Curved tunnels are more likely to have an accident and a fire source due to their physical characteristics. Using a 3D computational fluid dynamics tool with body-fitted grids, three different fire locations were investigated numerically in a series of curved tunnels with a turning radius of 50–1000 m and a heat release rate of 5–15 MW. Results showed that the critical velocity increased with increasing tunnel turning radius, and the straight tunnel had the highest critical velocity in all scenarios. For a tunnel with a 10 MW heat release rate, the critical velocity increased by 19 % from R = 50 to 1000 m. Furthermore, it was shown that the critical velocity was proportional to one-third power of the heat release rate. A gradual increase in critical velocity was also observed as the fire source was displaced from the tunnel's center to the walls. Furthermore, this increment increased as the fire source approached the internal curvature. During the displacement of the fire to the inner and outer walls of a tunnel with R = 100 m and a 10 MW heat release rate, the critical velocity increased by 7.7 % and 5.6 %, respectively. Therefore, the worst fire scenario occurs when a fire is close to a tunnel's internal curvature and has the largest turning radius and the maximum heat release rate.
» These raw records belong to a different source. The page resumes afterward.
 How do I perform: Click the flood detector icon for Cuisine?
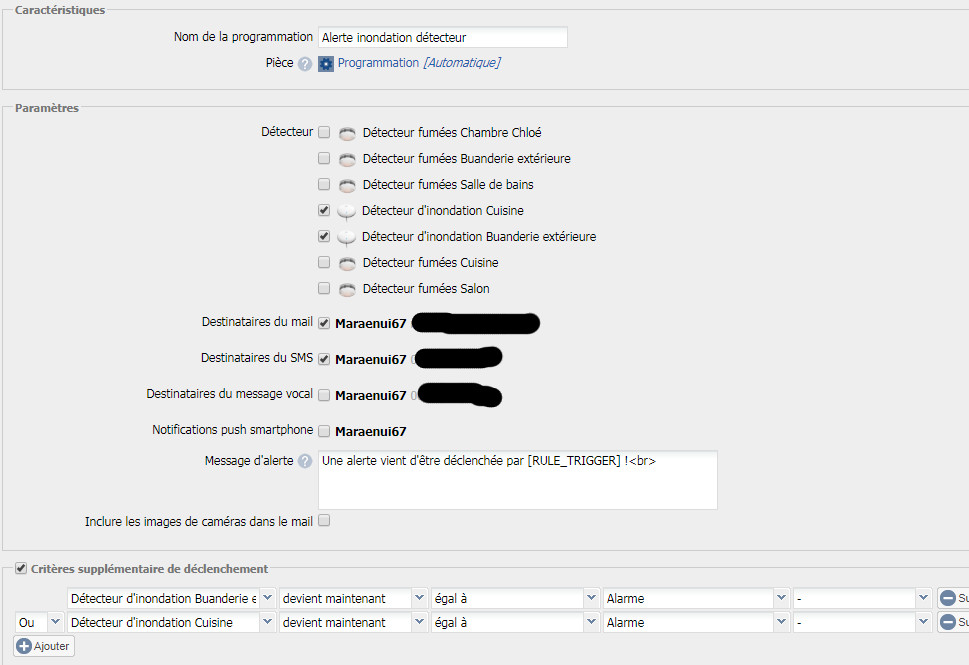[x=347, y=211]
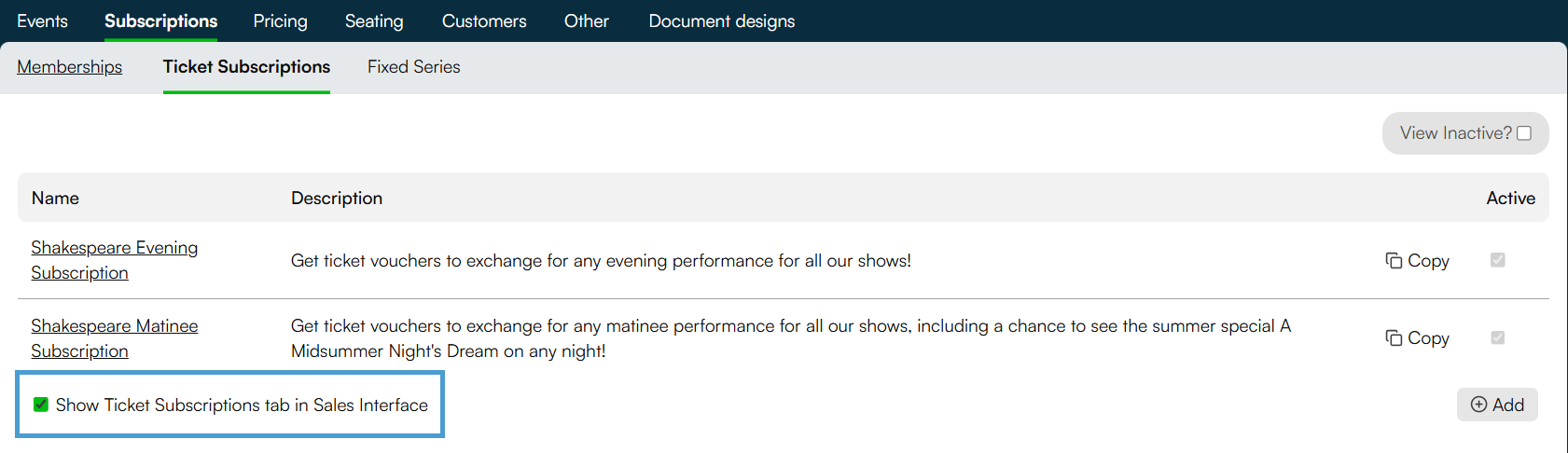Click the Name column header
Image resolution: width=1568 pixels, height=453 pixels.
click(55, 198)
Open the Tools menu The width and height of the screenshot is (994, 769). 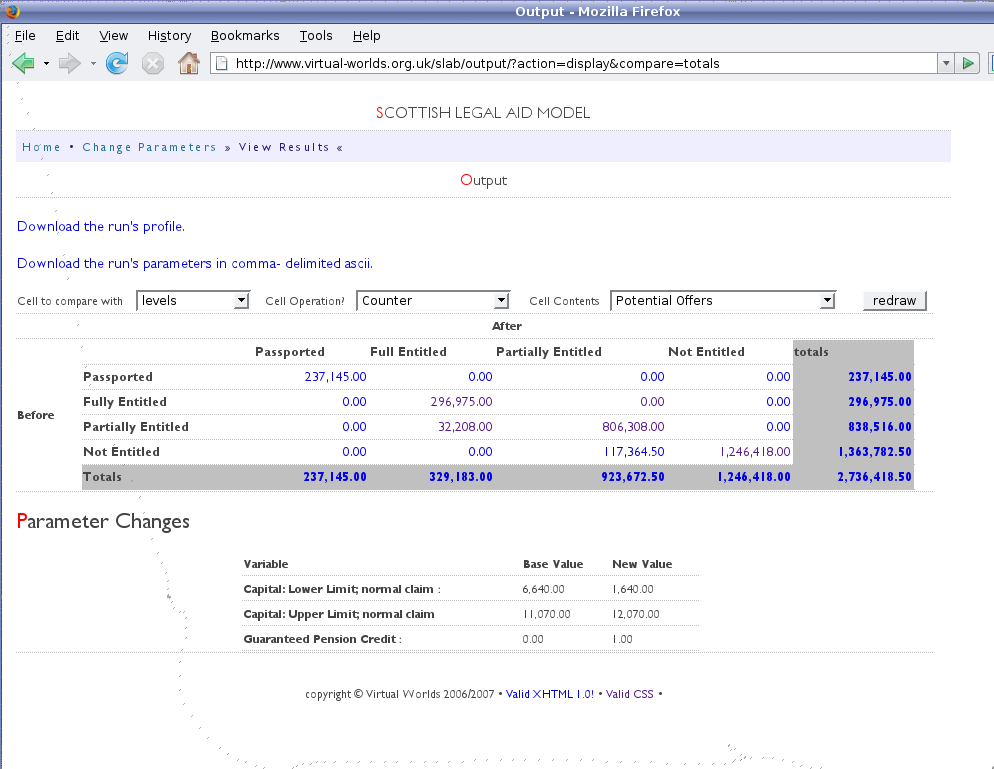[316, 36]
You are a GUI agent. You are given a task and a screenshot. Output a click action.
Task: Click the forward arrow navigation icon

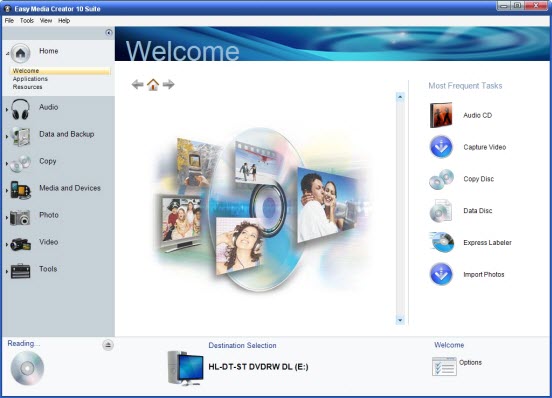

Tunnel curvature and fire location are not considered in normal dimensionless analysis (commonly used for tunnels). Thus, the numerical results were unified in a non-dimensional form, and a modified formula was developed to calculate critical velocities in curved tunnels. The proposed formula includes tunnel curvature, heat release rate, and fire location with a coefficient of determination of 0.98. Numerical simulations confirmed the predictions of the proposed formula. Compared to other models in straight and curved tunnels, the predicted correlation developed in the present study can accurately predict critical ventilation velocity in curved tunnels.

弯曲的隧道由于其物理特性更容易发生事故和火源。使用带有贴身网格的 3D 计算流体动力学工具，在一系列转弯半径为 50-1000 米、热释放率为 5-15 MW 的弯曲隧道中对三个不同的火灾位置进行了数值研究。结果表明，临界速度随着隧道转弯半径的增加而增加，直隧道在所有情况下的临界速度最高。对于热释放率为 10 MW 的隧道，临界速度从 R = 50 增加到 1000 m，增加了 19%。此外，还表明临界速度与放热率的三分之一次方成正比。随着火源从隧道中移开，临界速度也逐渐增加。以墙壁为中心。此外，随着火源接近内部曲率，该增量增加。在 R = 100 m 和 10 MW 热释放率的隧道的内壁和外壁发生火灾位移时，临界速度分别增加了 7.7 % 和 5.6 %。因此，最严重的火灾场景发生在靠近隧道内曲率、转弯半径最大和热释放率最大的地方。正常无量纲分析（通常用于隧道）不考虑隧道曲率和火灾位置。因此，数值结果统一为无量纲形式，并开发了一个修正的公式来计算弯曲隧道中的临界速度。拟议的公式包括隧道曲率、放热率、确定系数为 0.98 的火灾位置。数值模拟证实了所提出公式的预测。与直线和弯曲隧道中的其他模型相比，本研究开发的预测相关性可以准确预测弯曲隧道中的临界通风速度。